Ulcerative colitis carries its own serious risks. Because it involves the entire colon lining in a continuous pattern, it creates a larger surface area of chronic inflammation. This raises the long-term risk of colorectal cancer, particularly after eight or more years of disease. Guidelines recommend a surveillance colonoscopy at the eight-year mark to assess risk factors, with follow-up intervals tailored to the amount of inflammation found. People with primary sclerosing cholangitis should begin surveillance immediately, as their cancer risk is higher.

How IBD Is Diagnosed

Diagnosis typically starts with blood tests and a stool test. One of the most useful screening tools is fecal calprotectin, a protein that leaks into stool when the intestines are inflamed. A level below 50 micrograms per gram makes IBD unlikely, while a level above that threshold warrants further investigation. In children, a higher cutoff of 250 micrograms per gram combined with other blood markers raises diagnostic accuracy significantly.

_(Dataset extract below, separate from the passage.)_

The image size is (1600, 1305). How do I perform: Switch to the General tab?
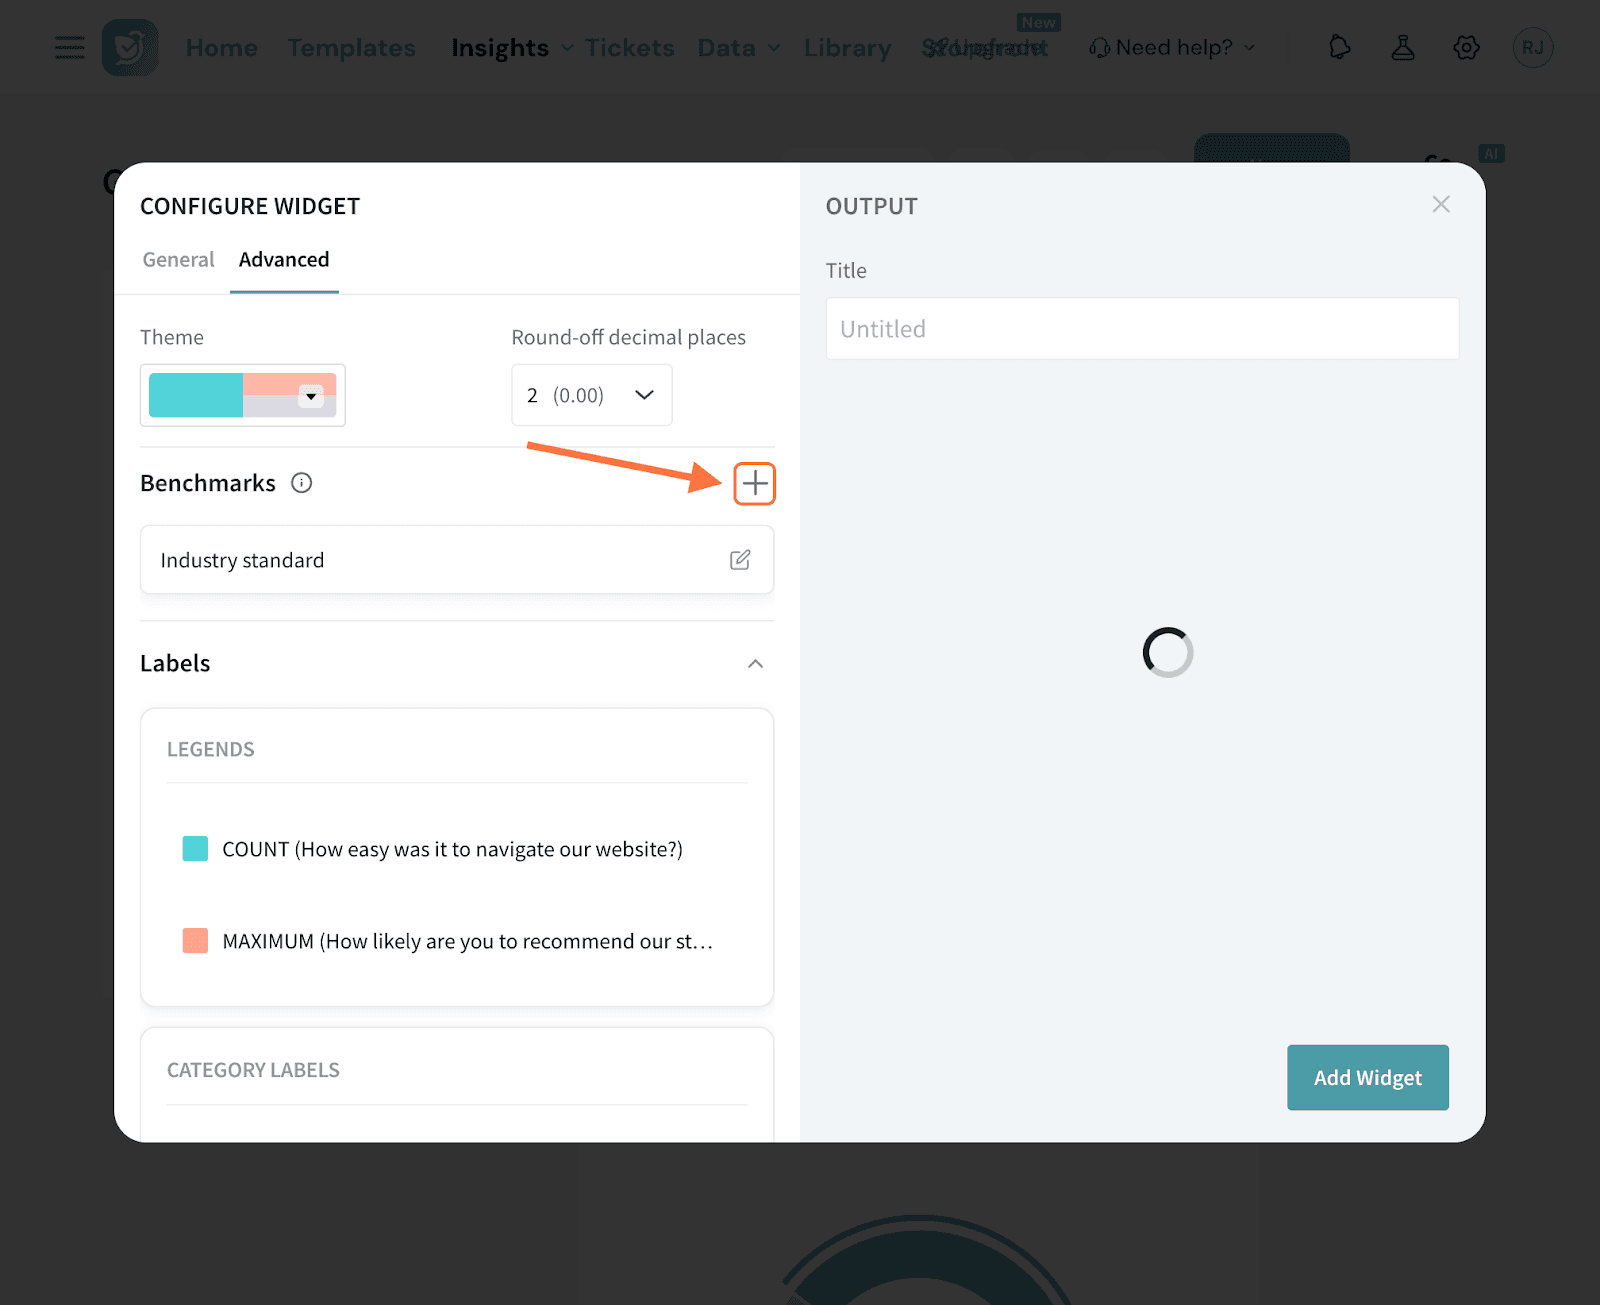(x=178, y=260)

A colonoscopy with tissue biopsies is the definitive step. It allows a gastroenterologist to see the pattern of inflammation directly: continuous involvement starting from the rectum suggests ulcerative colitis, while patchy inflammation with skip areas points toward Crohn’s. Imaging of the small intestine, usually with MRI or CT, helps identify Crohn’s involvement in areas a colonoscopy can’t reach. In about 10% to 15% of cases where inflammation is limited to the colon, it can be difficult to distinguish between the two diseases, and an initial diagnosis may be revised over time.

Treatment Options

Treatment for both diseases follows a similar ladder, starting with milder therapies and escalating based on severity. For mild ulcerative colitis, anti-inflammatory drugs related to aspirin (5-aminosalicylic acid compounds) often control symptoms effectively. These drugs are less useful in Crohn’s disease.

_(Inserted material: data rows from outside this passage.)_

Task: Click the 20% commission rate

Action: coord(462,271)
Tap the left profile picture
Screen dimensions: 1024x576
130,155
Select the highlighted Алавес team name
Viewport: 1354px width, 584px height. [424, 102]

For moderate to severe disease, the treatment landscape has expanded dramatically. Biologic medications that block TNF-alpha have been a cornerstone of IBD treatment for over two decades, improving symptoms, promoting healing of the intestinal lining, and extending periods of remission. When TNF-blocking therapies don’t work, drugs targeting IL-12 and IL-23 offer an effective alternative, particularly in Crohn’s disease. Early research suggests that IL-23 blockade can help patients who have stopped responding to TNF-targeted treatment, likely because the disease shifts to rely on different inflammatory pathways over time.

A newer class of oral medications, JAK inhibitors, represents the first small-molecule drugs approved for IBD. These pills block signals inside immune cells that amplify inflammation. Tofacitinib and filgotinib are approved for ulcerative colitis, while upadacitinib is the only JAK inhibitor currently approved for both Crohn’s disease and ulcerative colitis. Several others remain in clinical trials.

Steroids like prednisone are still used to bring severe flares under control quickly, but they aren’t suitable for long-term use because of significant side effects including bone loss, weight gain, and increased infection risk. The goal of modern IBD management is to find a maintenance therapy that keeps inflammation suppressed without steroids.

Surgery

When medications can’t control symptoms or complications arise, surgery becomes an option. For ulcerative colitis, removing the colon is technically curative since the disease doesn’t affect other parts of the digestive tract. Most people who undergo this surgery have their small intestine connected to an internal pouch that functions in place of the colon, allowing them to have bowel movements without a permanent external bag.

Surgery for Crohn’s disease is more complicated because the disease can recur anywhere in the digestive tract. Operations typically focus on removing damaged sections, draining abscesses, or repairing fistulas. Roughly half of people with Crohn’s will need at least one surgery within the first ten years of diagnosis, and recurrence at or near the surgical site is common. For this reason, surgery in Crohn’s is considered a tool alongside medication rather than a cure.